As a fictional example, let’s say the relational table holds data of tactical units, including e.g. their geographical deployment. Like so:

id unit_name image_1 image_2 image_3 latitude longitude deployment_date
1 Alpha img1.jpg img2.jpg img3.jpg 34.05 -118.25 2024-08-04
2 Bravo img4.jpg img5.jpg img6.jpg 40.71 -74.01 2024-08-05

And I would like to group values of the columns pertaining to the geography details into an embedded object, and image related data into an embedded array.

So the target structure would resemble this:

{
  "_id": ObjectId("..."),
  "unit_name": "Alpha",
  "image_gallery": ["img1.jpg", "img2.jpg", "img3.jpg"],
  "deployment": {
    "location": {
      "latitude": 34.05,
      "longitude": -118.25
    },
    "date": "2024-08-04"
  }
}

It looks to me so far that the relational migrator allows such mappings, but only if the source data comes from different relational tables.

What would be the preferred approach to achieve this ETL task?

Thanks for some guidance
Patrick

Hi Patrick, thanks for using Relational Migrator!

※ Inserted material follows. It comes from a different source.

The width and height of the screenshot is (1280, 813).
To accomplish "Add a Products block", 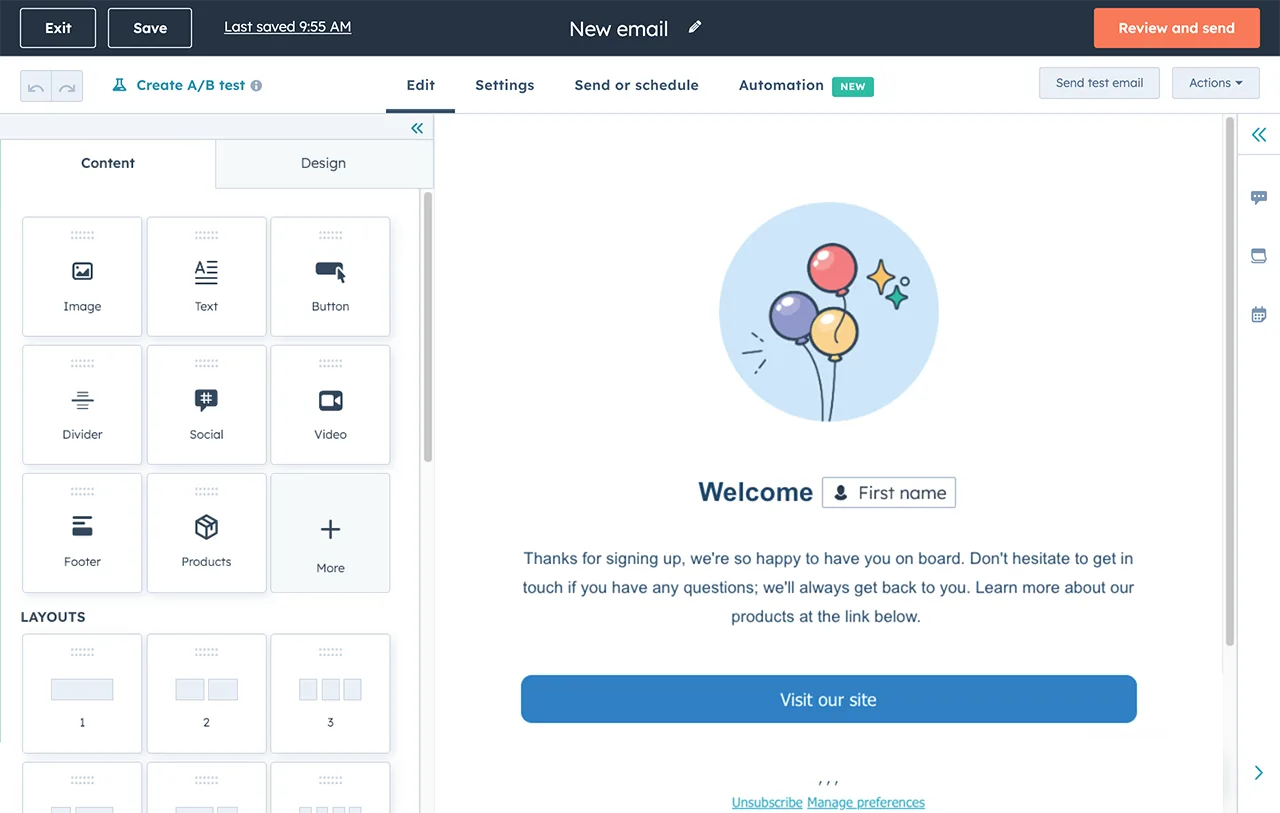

Yes it should be possible to do what you are asking about, although the approach differs for embedded documents and embedded arrays.

To add structure to a mapping rule from a single table, you can rename the fields with a dotted path. For example you could change the name of the latitude field to deployment.location.latitude. You don’t need to create a separate Embedded Document mapping in this scenario.

To convert multiple fields into a single array, you can exclude the original fields and add a new calculated field (image_gallery) which returns an array result, i.e.:

new Array( columns["image_1"], columns["image_2"], columns["image_3"] )

Hi Tom, thanks for the clarification. I have configured this and will evaluate as soon as I establish the database connections.